With an annual production of over a million tonnes, Assam accounts for more than half of India’s tea output. According to state government data, the state’s tea industry, in spite of exacerbating pressures, provides average daily employment to almost 7 lakh people. As things stand currently, these daily wage labourers earn a minimum of Rs 137 in cash for each day of their labour in addition to other benefits. The Plantation Labour Act, 1951 regulates the wages of tea-garden workers, their duty hours and the amenities the tea gardens are supposed to provide them.
Minimum wage lower than state-mandated amount
Although the state-mandated minimum daily wage for unskilled labourers in Assam is Rs 250, the tea garden owners’ collective, the Consultative Committee of Planters Association, has so far strongly resisted any intervention on the government’s part to increase the minimum wage.
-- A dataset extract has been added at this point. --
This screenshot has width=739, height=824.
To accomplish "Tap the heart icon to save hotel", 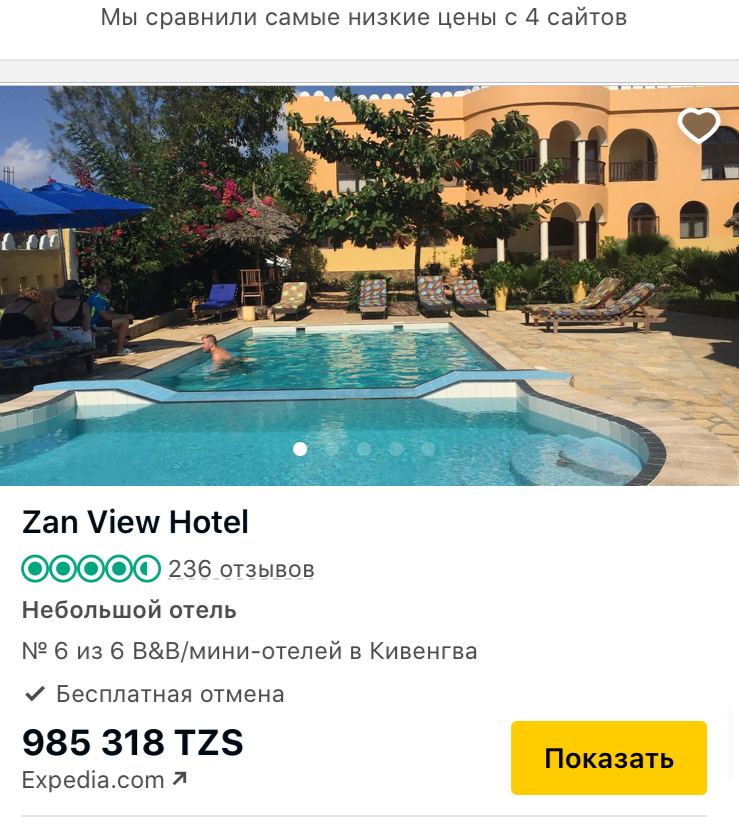I will (x=699, y=125).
In July 2015, when the state government issued a draft notification to hike the cash component of the minimum wage from the existing Rs 115 to Rs 143.50, the Consultative Committee of Planters Association approached the Gauhati High Court and managed to get a stay on the proposal.
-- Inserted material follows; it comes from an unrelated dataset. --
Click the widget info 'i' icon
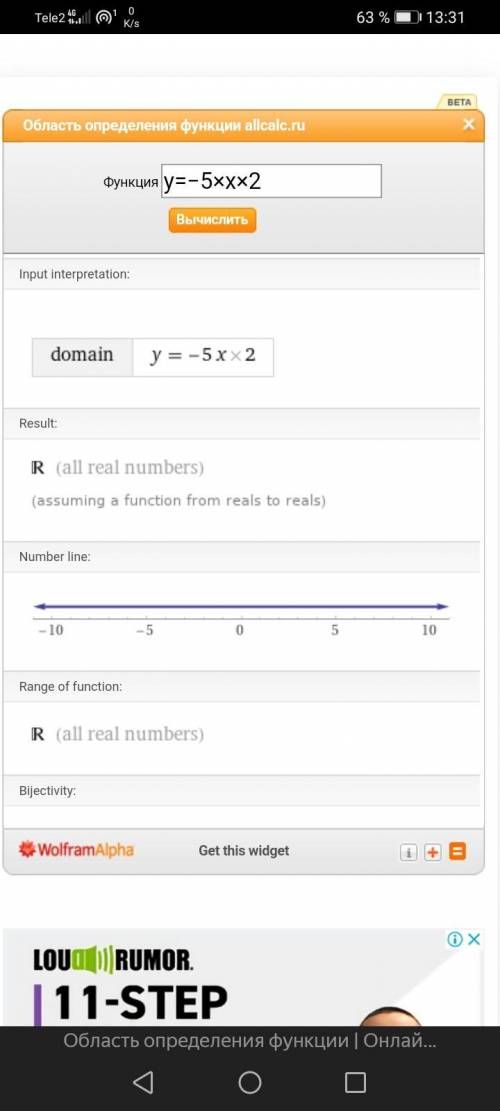This screenshot has height=1111, width=500. pos(409,852)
While the owners’ collective maintains that the daily wage of an unskilled worker rises to Rs 280 per day with the inclusion of the other benefits the workers are entitled to, labour unions disagree. According to Bibek Das of the Sadau Assam Sangrami Cha Shramik Union, a labour union affiliated to the Communist Party of India (Marxist-Leninist), the total wage including the benefits didn’t exceed Rs 160. “The ration adds up to Rs 14.20, the firewood less than Rs 5 and the dry wood around Rs 2,” claimed Das. “To say it is Rs 280, is just a lie.”
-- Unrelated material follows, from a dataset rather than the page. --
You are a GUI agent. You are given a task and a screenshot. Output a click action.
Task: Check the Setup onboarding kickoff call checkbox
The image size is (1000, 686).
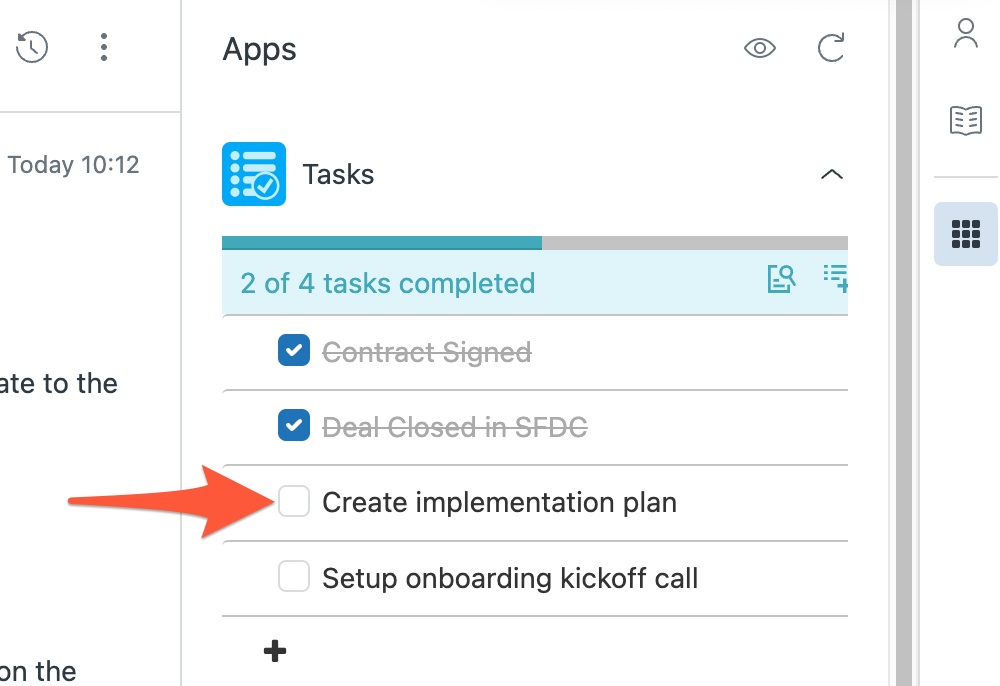(x=294, y=576)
The last time minimum wage for tea workers was discussed was back in February, 2015. An understanding signed between the Consultative Committee of Planters Association and the Assam Chah Majdoor Sangha agreed upon an incremental hike over three years beginning 2015. According to the three-year agreement, the minimum hike was retrospectively increased from the existing Rs 94 to Rs 115 beginning January, 2015. The amount was further increased to Rs 126 and Rs 137 in the subsequent years.
Lukewarm response
The latest proposal by the state government to set up a minimum wages advisory board has been received with lukewarm responses by advocacy groups and labour unions. Stephen Ekka of Pajhra, an Assam-based charity, which works for Adivasi rights, said the while the development was positive on the face of it, he had apprehensions about how it would actually work out.
“Earlier they used to decide on the basis of a bilateral agreement between the owners’ and a Congress-led labour union, which was hand-in-glove with the owners,” said Ekka, adding that the negotiation process was shrouded in a lack of transparency. “Decisions were always taken arbitrarily, but at least the Left-leaning unions like Sadau Assam Sangrami Cha Shramik Union would make some noise and have some say. Now what they have done is included the BJP’s labour unions, which don’t have any real representation among tea workers in the state. On top of that, they have removed the Left-leaning labour unions, which actually speak for the workers.”
The wage committee set up the state government consists of five state government delegates including the labour minister – and an equal number of representatives from the tea garden owners’ side and labour unions. Among the five labour unions, three are affiliated to the Congress while two are allied with the Bharatiya Janata Party. In addition, there are two “invitee” members – the director of Assam’s Economics and Statistics department and the state’s labour commissioner.
William Topno of Peoples’ Action for Development, a non-profit that works for and among marginalised tea garden workers, said real change could only come when labourers were made part of the negotiating process. “The Assam Chah Majdoor Sangha has always been an extension of the tea garden owners,” he claimed. “They have never bargained hard enough for higher minimum wages in spite of the government’s directive that unskilled labourers be paid at least Rs 250, instead settling for funds from owners for elections, etc.”
Topno said any wage under Rs 350 wasn’t enough to sustain in the current times. “There are tea gardens in the south where labourers are paid as much as Rs 312,” he stated. “Assam tea sells for much more than those gardens, so why can’t workers be paid as much here?
Das of the Sadau Assam Sangrami Cha Shramik Union said the composition in the new wage board reeked of “deliberate lack of representation”. “The Congress bodies have always spoken for the owners,” he claimed. “Now they have added the BJP unions, so who will really speak for the labourers?”
Being pragmatic?
Assam Chah Mazdoor Sangha general secretary Dileswar Tanti said it was unfair to accuse them of not lobbying hard enough for higher wages. “They say we don’t speak for workers, but we have to be practical,” said Tanti. “So many tea gardens have shut down. Now if we demand wages that are too high, tea gardens will shut en masse and lakhs of people will lose their jobs. Who will be responsible then?”
Tanti added that his organisation would not propose a minimum wage on its own and would instead see how the discussion played out among the other stakeholders in the board. “We will be blamed for quoting too low a figure, so we might as well wait it out,” he said.
The Assam Branch Indian Tea Association, the most powerful of all owner groups, refused to comment on the matter, or suggest how much of a hike they’d be comfortable with.